■ **Aim of the exercise**
Work out how many lines of the data hold the string "will", and reply with that number alone.

....................

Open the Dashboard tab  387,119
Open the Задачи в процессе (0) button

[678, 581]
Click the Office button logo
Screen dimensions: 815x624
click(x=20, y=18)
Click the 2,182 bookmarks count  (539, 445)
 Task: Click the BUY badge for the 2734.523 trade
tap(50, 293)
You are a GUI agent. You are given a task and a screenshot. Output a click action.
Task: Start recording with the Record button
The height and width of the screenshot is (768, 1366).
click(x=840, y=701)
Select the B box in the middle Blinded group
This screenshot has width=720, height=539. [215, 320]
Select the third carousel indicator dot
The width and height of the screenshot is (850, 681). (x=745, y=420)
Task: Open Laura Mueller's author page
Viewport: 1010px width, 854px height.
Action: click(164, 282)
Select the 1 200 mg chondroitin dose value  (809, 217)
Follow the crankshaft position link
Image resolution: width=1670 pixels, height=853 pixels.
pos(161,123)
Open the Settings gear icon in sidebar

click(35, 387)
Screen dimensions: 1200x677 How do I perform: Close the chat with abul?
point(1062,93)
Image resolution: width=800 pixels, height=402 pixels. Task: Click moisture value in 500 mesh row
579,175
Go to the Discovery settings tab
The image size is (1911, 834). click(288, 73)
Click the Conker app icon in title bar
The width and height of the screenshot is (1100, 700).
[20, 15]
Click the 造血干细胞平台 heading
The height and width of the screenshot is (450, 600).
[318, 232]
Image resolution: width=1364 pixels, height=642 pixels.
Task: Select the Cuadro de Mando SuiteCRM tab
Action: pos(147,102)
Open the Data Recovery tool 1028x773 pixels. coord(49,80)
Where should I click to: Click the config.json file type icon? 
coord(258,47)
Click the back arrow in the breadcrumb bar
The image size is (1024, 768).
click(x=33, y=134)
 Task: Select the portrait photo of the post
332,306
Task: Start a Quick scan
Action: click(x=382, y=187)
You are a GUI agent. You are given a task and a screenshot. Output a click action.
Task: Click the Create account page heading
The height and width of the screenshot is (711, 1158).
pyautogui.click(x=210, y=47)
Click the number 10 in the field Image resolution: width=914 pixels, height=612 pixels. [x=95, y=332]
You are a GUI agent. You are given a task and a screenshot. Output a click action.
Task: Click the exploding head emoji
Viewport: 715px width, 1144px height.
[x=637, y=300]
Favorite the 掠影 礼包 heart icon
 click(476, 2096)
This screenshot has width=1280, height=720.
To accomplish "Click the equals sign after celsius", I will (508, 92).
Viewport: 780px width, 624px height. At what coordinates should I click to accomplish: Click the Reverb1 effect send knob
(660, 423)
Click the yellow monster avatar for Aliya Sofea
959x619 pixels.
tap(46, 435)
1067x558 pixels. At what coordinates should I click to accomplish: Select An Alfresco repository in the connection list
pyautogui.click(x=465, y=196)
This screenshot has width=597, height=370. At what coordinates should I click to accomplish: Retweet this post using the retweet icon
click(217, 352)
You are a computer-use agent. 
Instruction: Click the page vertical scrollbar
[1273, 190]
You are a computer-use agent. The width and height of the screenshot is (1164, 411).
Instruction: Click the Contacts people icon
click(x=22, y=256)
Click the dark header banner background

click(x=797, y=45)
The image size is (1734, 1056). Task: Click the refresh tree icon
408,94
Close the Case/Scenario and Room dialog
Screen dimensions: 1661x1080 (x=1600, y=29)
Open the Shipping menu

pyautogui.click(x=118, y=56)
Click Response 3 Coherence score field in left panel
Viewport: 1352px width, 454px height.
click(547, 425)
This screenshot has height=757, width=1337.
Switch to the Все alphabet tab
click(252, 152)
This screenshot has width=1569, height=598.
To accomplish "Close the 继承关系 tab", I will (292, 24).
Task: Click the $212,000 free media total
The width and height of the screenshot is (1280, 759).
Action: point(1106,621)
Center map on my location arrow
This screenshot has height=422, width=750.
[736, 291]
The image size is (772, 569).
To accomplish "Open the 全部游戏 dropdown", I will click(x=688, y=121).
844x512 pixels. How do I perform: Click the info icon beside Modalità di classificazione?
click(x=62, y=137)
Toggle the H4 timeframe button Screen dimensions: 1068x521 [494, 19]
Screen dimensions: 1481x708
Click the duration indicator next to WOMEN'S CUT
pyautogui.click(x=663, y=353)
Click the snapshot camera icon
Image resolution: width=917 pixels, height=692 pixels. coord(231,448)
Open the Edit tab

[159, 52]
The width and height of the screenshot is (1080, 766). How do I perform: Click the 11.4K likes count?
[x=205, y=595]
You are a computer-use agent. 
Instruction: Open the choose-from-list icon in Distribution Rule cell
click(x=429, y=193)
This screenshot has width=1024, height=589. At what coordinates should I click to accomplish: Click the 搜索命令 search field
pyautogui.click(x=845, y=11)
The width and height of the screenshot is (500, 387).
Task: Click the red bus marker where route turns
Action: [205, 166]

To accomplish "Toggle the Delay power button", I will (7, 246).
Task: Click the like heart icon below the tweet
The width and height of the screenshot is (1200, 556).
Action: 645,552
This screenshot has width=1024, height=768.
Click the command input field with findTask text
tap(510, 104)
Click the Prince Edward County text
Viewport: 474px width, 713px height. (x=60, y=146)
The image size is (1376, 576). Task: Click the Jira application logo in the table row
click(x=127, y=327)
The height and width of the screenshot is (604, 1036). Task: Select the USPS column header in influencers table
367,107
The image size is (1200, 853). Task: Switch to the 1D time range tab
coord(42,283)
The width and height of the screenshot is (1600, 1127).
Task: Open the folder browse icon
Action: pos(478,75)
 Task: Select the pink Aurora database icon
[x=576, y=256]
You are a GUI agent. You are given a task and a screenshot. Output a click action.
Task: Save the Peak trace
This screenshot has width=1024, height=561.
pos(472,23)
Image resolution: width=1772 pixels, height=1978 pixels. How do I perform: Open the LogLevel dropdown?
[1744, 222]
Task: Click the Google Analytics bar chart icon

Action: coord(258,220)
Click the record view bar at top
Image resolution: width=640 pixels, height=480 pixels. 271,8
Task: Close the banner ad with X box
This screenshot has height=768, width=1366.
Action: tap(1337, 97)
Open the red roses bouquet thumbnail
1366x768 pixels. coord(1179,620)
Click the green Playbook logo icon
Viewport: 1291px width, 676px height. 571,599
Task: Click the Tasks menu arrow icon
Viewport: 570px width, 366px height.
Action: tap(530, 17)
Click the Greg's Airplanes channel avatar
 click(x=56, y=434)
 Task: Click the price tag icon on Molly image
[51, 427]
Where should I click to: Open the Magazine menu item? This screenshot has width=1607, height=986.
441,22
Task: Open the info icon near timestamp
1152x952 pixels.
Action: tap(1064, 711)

....................

■ **Written response**
4